Bitte, Danke und die Achtung der kindlichen Selbstbestimmung

Ein toller Artikel zum Thema „Achtsam um Entschuldigung bitten“ von meingeliebteskind.com hat mich dazu gebracht ein wenig darüber nachzudenken, was es bringt ein Kind dazu zu zwingen Bitte und Danke zu sagen. Wir haben uns, als der Zeitpunkt gekommen war, dazu entschieden unserem Jungen nicht aktiv beizubringen Bitte und Danke zu sagen, weil wir der Meinung sind, dass Kinder das Konzept hinter diesen Worten selbst verstehen lernen müssen und dafür den Raum und die Zeit benötigen.

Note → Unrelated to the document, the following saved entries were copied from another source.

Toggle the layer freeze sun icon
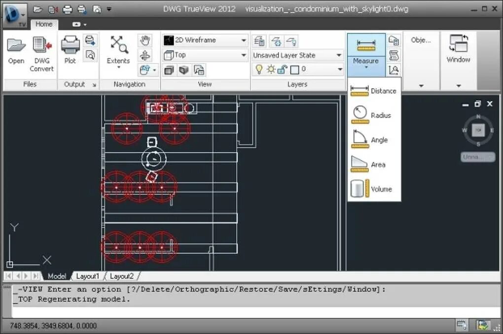 (x=270, y=69)
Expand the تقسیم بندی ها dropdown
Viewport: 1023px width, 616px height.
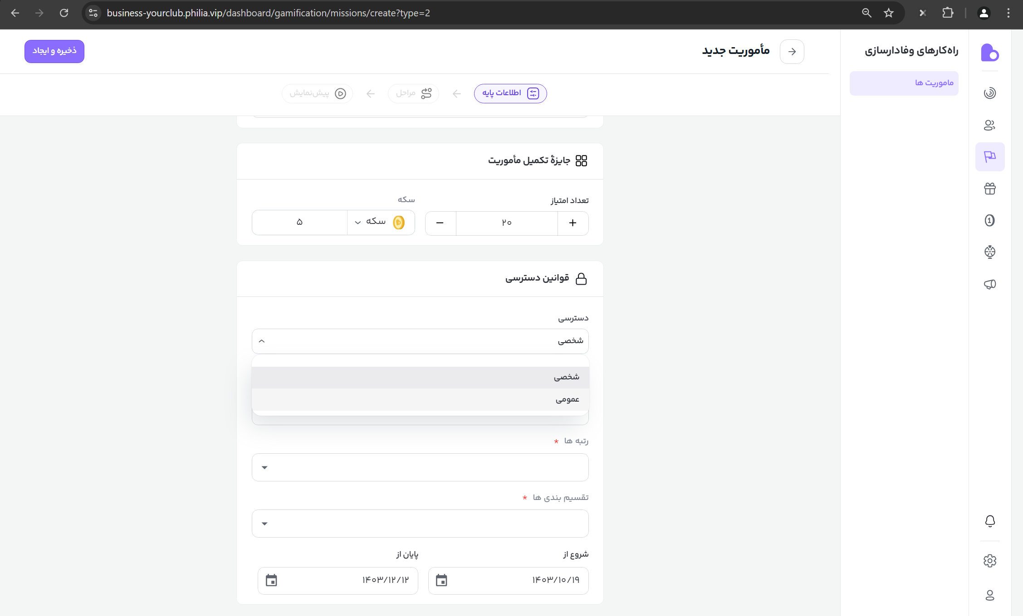[420, 524]
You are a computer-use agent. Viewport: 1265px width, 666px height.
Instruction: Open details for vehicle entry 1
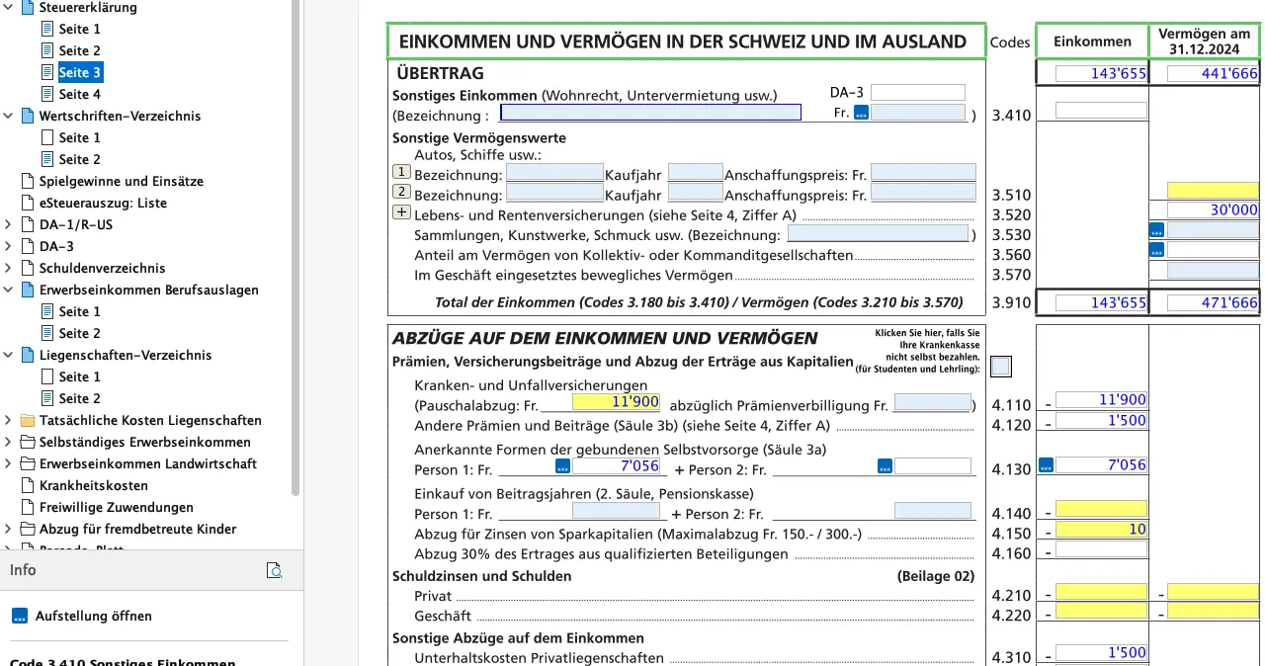pyautogui.click(x=401, y=171)
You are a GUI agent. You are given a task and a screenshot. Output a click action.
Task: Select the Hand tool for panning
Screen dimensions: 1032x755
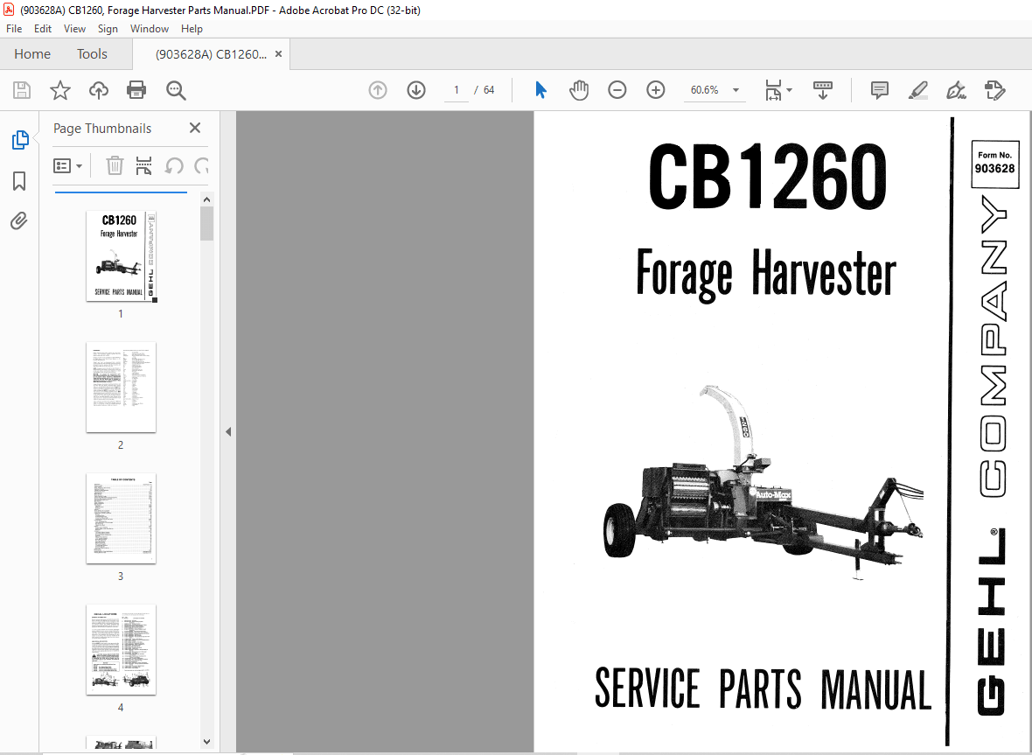coord(578,89)
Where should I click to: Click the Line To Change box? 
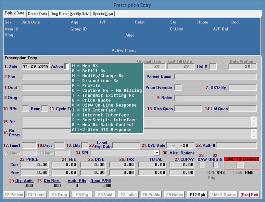click(240, 165)
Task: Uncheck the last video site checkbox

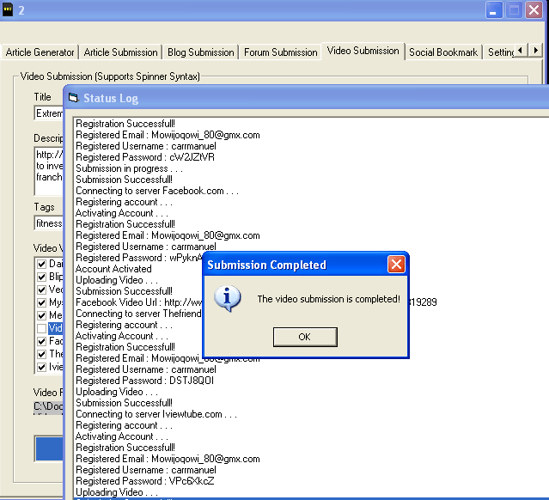Action: pyautogui.click(x=41, y=367)
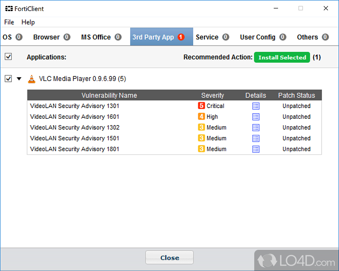The height and width of the screenshot is (271, 339).
Task: Click the VLC Media Player cone icon
Action: pos(32,79)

Ein erzwungenes Danke ist schließlich kein ernst gemeintes Danke.

Wo Bekannte von uns ihr Kind bei jeder Gelegenheit dazu aufgefordert haben, eine Willensäußerung doch noch einmal mit dem erforderlichen Zusatz von Bitte zu wiederholen, haben wir die Äußerungen unseres Jungen einfach so stehen lassen, wie sie herauskamen.

Natürlich haben wir uns zwischendurch immer wieder gefragt, ob wir unserem Kind eine wichtige soziale Kompetenz vorenthalten, da er in seinen kindlichen Äußerungen nicht so höflich klang, wie manch anderes Kind. Trotzdem haben wir an unserer Überzeugung festgehalten, dass Kinder durch Nachahmung von allein den Gebrauch bestimmter Höflichkeitsfloskeln erlernen, ohne, dass wir sie dazu hin erziehen müssten.

UND: der Erfolg gibt uns Recht :-). Das Chaoskind beginnt gerade ohne äußere Beeinflussung den Sinn von Danke und Bitte zu begreifen und verwendet beide Worte in seinem aktiven Wortschatz. Ausschließlich durch Nachahmung. Das bestätigt zum einen unser Handeln und zum anderen freue ich mich darüber, dass wir unserem Kind die Möglichkeit gegeben haben, selbst zu entscheiden, wann er Danke und Bitte sagen möchte.

Kinder lernen durch Nachahmung viel mehr, als wir ihnen über jegliche bewusste Beeinflussung ihres Verhaltens jemals beibringen könnten!

Ebenso werden wir es weiterhin zum Beispiel mit der Bitte um Entschuldigung halten. Zwinge ich mein Kind jemand anderes um Entschuldigung zu bitten, wird diese Bitte im Kopf meines Kindes als inhaltslose Floskel abgespeichert. Lasse ich ihm allerdings den Raum und die Zeit zu lernen, was es bedeutet, um Entschuldigung zu bitten, wird er diese Bitten in der Zukunft vermutlich eher ernst meinen und sein entschuldigungswürdiges Verhalten anderen gegenüber eher aufrichtig bereuen.

Letztendlich läuft all dies – wie bei vielen anderen Themen auch – nur darauf hinaus, dass wir und unsere Kinder uns bitte gesellschaftskonform verhalten sollen. Es wird von uns erwartet, dass wir unser Kind dazu anhalten sich zu entschuldigen, wenn es beispielsweise auf dem Spielplatz zu einem Streit kommt. Wer seinem Kind ein Fehlverhalten „durchgehen lässt“, missachtet in den Augen der betroffenen (und umstehenden) Eltern seine Erziehungsaufgabe. In einer solchen Situation ist es unglaublich schwer, diese Erwartungshaltung einfach zu ignorieren und bei sich und seinen Überzeugungen zu bleiben. Zumindest geht es mir oft so. Meine eigene Erziehung gebietet mir Konformität mit gesellschaftlichen Erwartungen. Schaffe ich es nun aber trotzdem meinen eigenen Leitsätzen im Umgang mit meinem Kind treu zu bleiben, gewinne ich an Selbstsicherheit und ermögliche meinem Kind die freie Entscheidung über sein Handeln.